Aim of the task: From the listing that follows, report the number of lines with the word "computer" in them, and no other output.

Excerpted records:
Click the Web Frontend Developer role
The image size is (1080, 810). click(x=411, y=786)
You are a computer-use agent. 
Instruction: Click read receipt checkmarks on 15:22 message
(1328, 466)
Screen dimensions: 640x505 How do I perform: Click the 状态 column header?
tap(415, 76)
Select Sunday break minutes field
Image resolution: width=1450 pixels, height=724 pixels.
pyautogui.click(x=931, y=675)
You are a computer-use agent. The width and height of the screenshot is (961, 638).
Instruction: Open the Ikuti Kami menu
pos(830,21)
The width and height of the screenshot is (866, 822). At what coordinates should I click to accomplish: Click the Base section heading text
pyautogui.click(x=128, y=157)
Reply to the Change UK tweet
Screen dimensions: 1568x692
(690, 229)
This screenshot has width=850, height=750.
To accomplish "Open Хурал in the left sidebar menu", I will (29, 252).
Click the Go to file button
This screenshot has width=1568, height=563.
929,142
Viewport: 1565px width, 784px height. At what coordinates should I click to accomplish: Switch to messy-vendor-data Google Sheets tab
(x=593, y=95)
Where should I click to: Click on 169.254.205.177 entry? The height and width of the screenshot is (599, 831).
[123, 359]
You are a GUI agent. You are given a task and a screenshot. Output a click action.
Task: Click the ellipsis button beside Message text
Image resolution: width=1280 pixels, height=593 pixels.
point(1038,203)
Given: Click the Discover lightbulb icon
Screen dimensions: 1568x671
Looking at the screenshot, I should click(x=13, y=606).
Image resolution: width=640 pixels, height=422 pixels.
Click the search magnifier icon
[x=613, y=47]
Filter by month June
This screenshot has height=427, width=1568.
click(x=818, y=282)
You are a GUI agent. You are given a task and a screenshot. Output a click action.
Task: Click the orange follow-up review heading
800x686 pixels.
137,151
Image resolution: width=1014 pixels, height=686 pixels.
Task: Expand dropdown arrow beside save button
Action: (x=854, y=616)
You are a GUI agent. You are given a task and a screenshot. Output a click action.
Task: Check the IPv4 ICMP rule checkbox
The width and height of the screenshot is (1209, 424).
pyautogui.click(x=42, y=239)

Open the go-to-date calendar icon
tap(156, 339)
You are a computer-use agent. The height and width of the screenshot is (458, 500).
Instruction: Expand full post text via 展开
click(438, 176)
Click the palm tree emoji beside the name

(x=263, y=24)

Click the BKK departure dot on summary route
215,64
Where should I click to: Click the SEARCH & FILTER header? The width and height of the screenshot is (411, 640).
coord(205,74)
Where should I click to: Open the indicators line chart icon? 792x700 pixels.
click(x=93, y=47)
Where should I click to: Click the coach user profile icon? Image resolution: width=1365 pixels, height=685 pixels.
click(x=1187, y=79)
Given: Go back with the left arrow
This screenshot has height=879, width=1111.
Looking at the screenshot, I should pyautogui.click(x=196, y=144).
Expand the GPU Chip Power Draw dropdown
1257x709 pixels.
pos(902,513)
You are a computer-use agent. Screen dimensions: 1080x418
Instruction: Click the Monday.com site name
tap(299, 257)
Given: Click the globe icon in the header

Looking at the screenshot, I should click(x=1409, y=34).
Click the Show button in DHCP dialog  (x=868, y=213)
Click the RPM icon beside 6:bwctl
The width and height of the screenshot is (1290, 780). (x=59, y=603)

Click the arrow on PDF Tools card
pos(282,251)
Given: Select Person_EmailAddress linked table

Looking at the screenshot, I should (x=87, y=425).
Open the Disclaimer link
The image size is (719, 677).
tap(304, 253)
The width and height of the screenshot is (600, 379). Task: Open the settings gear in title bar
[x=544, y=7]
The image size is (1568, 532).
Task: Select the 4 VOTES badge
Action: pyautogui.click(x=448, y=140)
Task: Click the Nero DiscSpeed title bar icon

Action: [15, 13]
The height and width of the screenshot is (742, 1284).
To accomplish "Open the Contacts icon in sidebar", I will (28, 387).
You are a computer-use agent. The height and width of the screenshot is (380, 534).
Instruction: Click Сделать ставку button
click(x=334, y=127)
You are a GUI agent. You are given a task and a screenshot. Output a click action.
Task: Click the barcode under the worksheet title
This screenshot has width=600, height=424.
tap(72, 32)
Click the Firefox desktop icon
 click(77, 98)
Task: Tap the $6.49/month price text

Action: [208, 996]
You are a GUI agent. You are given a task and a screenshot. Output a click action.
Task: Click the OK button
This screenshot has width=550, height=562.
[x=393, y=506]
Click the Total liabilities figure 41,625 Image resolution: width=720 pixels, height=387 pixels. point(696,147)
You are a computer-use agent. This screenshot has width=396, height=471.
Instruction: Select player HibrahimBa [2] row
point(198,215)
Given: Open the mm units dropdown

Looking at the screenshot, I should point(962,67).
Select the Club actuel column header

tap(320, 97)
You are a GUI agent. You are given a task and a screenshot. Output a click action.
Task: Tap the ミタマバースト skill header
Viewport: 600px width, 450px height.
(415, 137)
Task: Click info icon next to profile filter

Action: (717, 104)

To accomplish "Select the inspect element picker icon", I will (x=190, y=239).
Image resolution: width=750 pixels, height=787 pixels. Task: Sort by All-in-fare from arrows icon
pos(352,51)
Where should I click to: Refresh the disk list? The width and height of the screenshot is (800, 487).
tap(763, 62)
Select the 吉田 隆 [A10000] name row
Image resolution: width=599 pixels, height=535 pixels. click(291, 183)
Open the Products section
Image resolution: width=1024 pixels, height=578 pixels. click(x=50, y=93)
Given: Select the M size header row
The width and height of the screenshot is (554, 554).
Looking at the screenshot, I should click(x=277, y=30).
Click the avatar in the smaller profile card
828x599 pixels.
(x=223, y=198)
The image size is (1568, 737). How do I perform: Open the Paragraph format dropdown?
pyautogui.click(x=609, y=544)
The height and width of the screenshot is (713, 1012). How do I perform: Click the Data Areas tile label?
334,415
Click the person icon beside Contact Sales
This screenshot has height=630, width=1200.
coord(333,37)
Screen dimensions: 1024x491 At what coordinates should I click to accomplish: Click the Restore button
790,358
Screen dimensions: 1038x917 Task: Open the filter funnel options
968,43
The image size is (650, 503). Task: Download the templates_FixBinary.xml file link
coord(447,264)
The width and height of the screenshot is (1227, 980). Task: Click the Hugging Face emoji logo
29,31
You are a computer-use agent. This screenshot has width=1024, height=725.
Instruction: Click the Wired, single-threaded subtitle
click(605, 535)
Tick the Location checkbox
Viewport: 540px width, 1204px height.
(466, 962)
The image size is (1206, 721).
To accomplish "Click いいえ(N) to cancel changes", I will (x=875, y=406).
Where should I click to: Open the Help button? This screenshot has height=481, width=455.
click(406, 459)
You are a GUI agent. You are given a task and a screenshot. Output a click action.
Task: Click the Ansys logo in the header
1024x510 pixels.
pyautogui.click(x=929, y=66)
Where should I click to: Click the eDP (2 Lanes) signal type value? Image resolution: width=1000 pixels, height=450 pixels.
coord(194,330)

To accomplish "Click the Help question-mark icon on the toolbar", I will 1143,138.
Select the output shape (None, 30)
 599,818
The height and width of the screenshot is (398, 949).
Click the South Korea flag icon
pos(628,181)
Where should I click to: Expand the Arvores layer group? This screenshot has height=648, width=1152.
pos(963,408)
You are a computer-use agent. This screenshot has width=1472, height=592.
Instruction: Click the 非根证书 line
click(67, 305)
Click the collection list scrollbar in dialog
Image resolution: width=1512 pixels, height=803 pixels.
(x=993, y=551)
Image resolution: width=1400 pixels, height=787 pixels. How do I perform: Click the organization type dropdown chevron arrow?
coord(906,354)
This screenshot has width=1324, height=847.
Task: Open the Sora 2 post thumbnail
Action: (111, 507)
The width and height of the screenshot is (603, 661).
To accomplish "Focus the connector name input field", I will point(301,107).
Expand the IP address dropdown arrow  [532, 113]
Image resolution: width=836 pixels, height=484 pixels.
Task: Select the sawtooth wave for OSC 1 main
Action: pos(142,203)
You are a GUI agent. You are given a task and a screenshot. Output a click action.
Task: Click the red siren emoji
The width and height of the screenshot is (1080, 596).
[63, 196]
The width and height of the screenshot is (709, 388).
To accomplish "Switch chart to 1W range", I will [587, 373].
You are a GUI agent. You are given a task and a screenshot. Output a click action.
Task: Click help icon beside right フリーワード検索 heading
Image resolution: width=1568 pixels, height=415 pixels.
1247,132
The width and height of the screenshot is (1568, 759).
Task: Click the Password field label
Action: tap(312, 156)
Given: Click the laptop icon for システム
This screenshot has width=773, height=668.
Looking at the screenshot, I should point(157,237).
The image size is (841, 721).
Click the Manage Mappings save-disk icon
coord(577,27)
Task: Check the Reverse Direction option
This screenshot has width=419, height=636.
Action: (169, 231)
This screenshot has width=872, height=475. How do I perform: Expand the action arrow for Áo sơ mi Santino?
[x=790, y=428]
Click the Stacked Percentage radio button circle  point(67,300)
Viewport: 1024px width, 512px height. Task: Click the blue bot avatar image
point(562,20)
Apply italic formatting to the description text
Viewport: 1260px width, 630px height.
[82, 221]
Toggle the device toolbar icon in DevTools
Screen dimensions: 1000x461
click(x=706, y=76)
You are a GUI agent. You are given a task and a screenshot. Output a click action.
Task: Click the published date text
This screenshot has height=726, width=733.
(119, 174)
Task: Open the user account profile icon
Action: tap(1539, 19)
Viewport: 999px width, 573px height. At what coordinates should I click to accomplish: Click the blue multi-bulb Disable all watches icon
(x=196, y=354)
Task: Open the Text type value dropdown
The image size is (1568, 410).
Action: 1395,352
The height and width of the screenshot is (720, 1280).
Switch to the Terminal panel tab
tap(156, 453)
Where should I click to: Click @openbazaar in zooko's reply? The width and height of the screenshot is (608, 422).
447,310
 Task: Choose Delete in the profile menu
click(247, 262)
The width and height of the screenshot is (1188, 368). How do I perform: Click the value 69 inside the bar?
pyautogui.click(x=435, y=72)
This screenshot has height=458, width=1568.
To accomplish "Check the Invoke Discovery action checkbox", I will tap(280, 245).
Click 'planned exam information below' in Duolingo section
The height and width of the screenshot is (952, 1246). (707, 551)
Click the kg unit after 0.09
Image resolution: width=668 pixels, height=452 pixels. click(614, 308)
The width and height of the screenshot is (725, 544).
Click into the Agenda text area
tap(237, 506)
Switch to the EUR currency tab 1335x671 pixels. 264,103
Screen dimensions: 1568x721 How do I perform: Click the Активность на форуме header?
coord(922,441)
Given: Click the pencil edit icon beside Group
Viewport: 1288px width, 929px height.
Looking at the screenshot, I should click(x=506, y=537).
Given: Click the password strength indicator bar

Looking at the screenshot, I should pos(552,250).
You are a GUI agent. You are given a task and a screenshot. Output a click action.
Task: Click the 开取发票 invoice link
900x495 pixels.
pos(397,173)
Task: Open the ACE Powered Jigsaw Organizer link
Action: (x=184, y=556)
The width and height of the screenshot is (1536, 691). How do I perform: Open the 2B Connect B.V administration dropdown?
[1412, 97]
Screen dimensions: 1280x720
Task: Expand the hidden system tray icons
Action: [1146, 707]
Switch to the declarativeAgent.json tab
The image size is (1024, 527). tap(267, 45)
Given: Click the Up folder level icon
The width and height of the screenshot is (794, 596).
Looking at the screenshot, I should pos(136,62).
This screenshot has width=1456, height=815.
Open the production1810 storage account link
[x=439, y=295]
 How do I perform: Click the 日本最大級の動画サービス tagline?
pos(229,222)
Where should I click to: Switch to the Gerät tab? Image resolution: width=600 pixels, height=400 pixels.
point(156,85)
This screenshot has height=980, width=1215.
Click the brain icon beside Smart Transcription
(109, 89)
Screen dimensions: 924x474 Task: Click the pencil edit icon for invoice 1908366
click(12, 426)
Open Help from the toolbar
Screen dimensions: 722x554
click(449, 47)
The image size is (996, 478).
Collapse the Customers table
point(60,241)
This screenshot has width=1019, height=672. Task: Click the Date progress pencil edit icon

Answer to this problem: 8